La TVA sur les tampons est-elle inégalitaire? L'impôt sur le revenu privilégie-t-il les hommes? Les associations féministes françaises, s'inspirant d'autres pays, s'attaquent aux rébarbatifs sujets fiscaux, non sans embarrasser les responsables politiques.
Mercredi, le collectif Georgette Sand entend manifester à 15H00 pour une TVA réduite sur les protections périodiques, de manière "festive". Un autre collectif, "Culotte Gate", avait envoyé à des responsables politiques des dessous tachés de peinture rouge, rappelant le sang menstruel.

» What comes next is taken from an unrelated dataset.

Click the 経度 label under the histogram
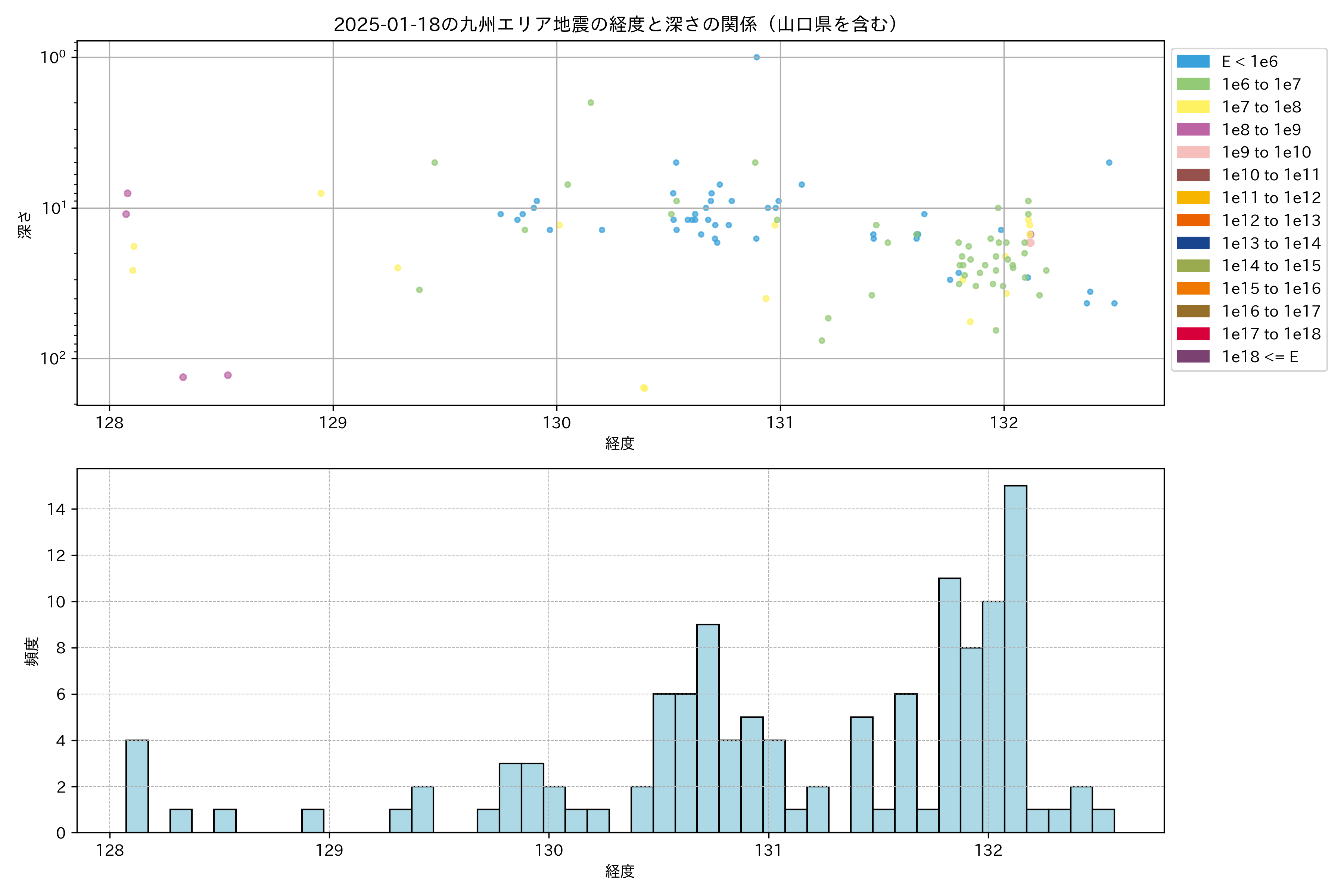Screen dimensions: 1344x896 point(620,871)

L'Assemblée nationale a rejeté le 15 octobre une proposition de la députée PS Catherine Coutelle, visant à baisser la TVA sur les protections périodiques (tampons, serviettes) au taux réduit de 5,5%, contre 20% aujourd'hui.
Lors du débat, entre députés majoritairement de sexe masculin, le secrétaire d'Etat au Budget Christian Eckert avait rejeté la demande. Non sans quelques formules maladroites, semblant rapprocher la TVA sur les tampons de celle sur les "parcs d'attraction" ou sur les mousses à raser, qui lui ont valu force quolibets.

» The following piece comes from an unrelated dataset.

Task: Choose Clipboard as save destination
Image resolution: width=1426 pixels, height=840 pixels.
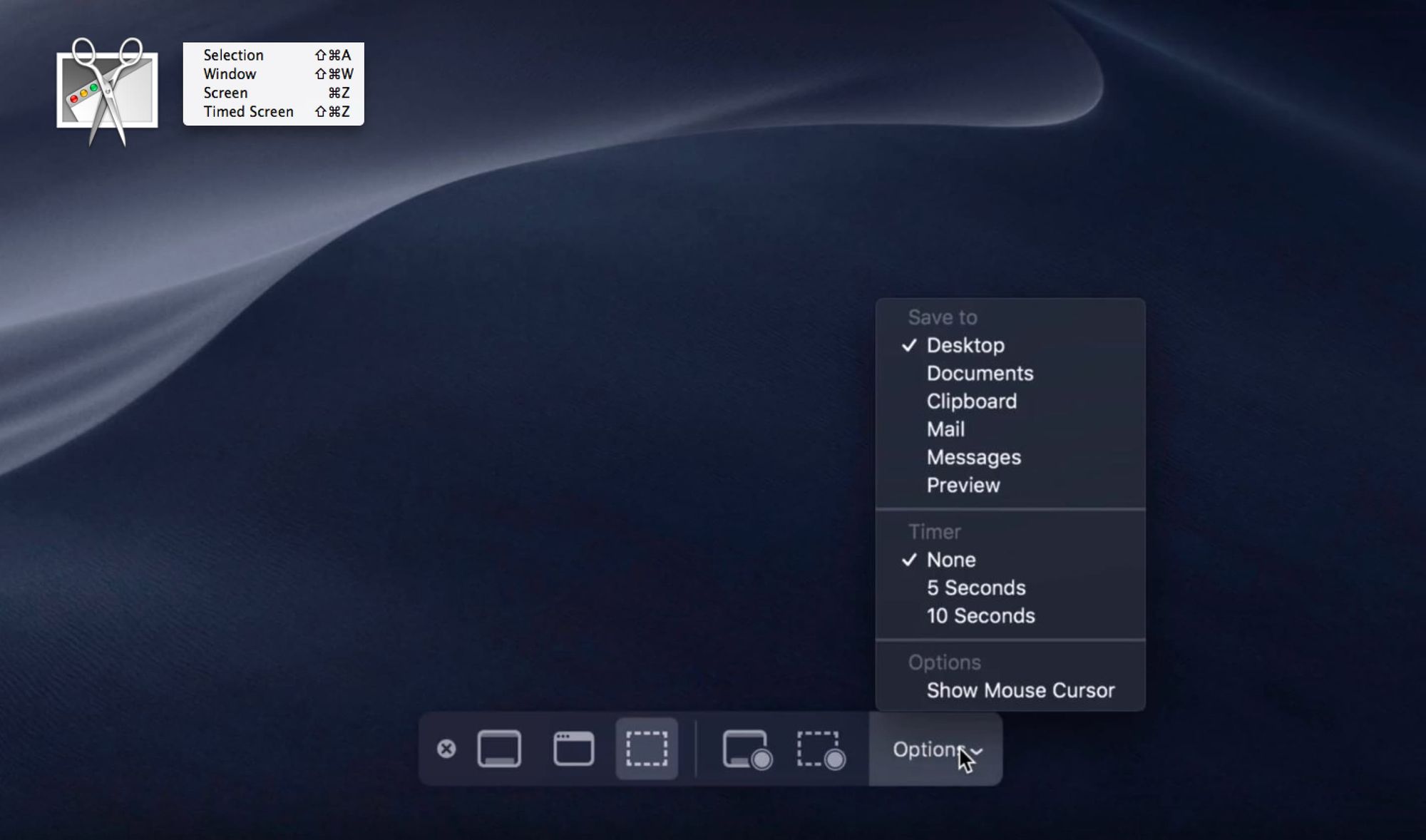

Un nouvel amendement sera examiné au Sénat à partir du 19 novembre.
A part les protections périodiques, "il n'y a aucun autre produit qui crée une telle inégalité homme-femme" en termes de TVA, explique à l'AFP Gaëlle Couraud, du collectif Georgette Sand.
Pour elle, Bercy n'est pas tant préoccupé par le manque à gagner fiscal, estimé par les féministes à 130 millions d'euros, que tétanisé par "la peur de toucher à la TVA" et de gérer tous les "dysfonctionnements" de cette taxe.
Le ministère des Finances ne tient guère à ouvrir le débat sur ce qui relève ou non de la "première nécessité", et qui justifierait un taux réduit de TVA. "Par exemple, voir clair est une nécessité, alors il faudrait baisser le taux sur les lunettes", fait-on valoir.
A Bercy, on assure tout de même ne pas être "autiste" face à ces questions, malgré le faible nombre de femmes dans les cabinets ministériels (2 sur une quinzaine de conseillers pour M. Eckert, et 4 sur une vingtaine pour le ministre des Finances Michel Sapin, dont tout de même la directrice du cabinet).
- L'exemple canadien -
La mobilisation autour de la "taxe tampon" est une déclinaison d'un mouvement en cours dans plusieurs pays anglo-saxons. En Grande-Bretagne, le gouvernement a promis d'alerter la Commission européenne, qui a le dernier mot en matière de TVA, sur la possibilité d'une exemption totale pour les protections périodiques.
Le Canada a lui décidé l'été dernier de ne plus appliquer l'équivalent de la TVA aux produits d'hygiène féminine.
Mais les réflexions en France sur le rapport entre fiscalité et inégalités liées au sexe va plus loin que la TVA.
En avril 2014, la délégation de l'Assemblée nationale aux droits des femmes avait publié un rapport sur le quotient conjugal, l'imposition commune obligatoire des couples mariés ou pacsés, concluant que ce quotient conjugal -- une rareté parmi les pays développés -- peut dissuader les femmes de travailler.
Une étude du Laboratoire interdisciplinaire d'évaluation des politiques publiques (LIEPP) a montré au même moment ou presque que la structure de l'impôt "augmentait la dépendance des femmes à leurs maris, particulièrement dans les familles à bas revenus".
Le rapport de la délégation de l'Assemblée nationale aux droits des femmes préconisait l'an dernier de supprimer à long terme le quotient conjugal, et à défaut de l'aménager à court terme.
Il est possible que le sujet resurgisse alors que la France s'apprête à passer au prélèvement à la source de l'impôt.
Pour Christiane Marty, de la fondation Copernic, qui critique le libéralisme, le système risque en effet de "renforcer le caractère inégalitaire" du quotient conjugal.
Elle fait valoir que femmes et hommes en couple seront prélevés automatiquement chaque mois au même taux, s'ils sont mariés ou pacsés, même s'ils ont des revenus très différents et pas forcément partagés.
Selon l'Insee en effet, 64% des couples vivant ensemble depuis au moins un an mettent en commun la totalité de leurs revenus.